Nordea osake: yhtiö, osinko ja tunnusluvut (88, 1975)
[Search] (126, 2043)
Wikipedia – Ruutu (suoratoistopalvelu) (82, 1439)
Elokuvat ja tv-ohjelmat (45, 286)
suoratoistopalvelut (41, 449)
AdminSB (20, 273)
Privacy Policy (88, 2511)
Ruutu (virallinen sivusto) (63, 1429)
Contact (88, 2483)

····················

Make a word-for-word transcription of the listing above.

=== SOLUTION TO THE EXERCISE ===
Nordea osake: yhtiö, osinko ja tunnusluvut (88, 1975)
[Search] (126, 2043)
Wikipedia – Ruutu (suoratoistopalvelu) (82, 1439)
Elokuvat ja tv-ohjelmat (45, 286)
suoratoistopalvelut (41, 449)
AdminSB (20, 273)
Privacy Policy (88, 2511)
Ruutu (virallinen sivusto) (63, 1429)
Contact (88, 2483)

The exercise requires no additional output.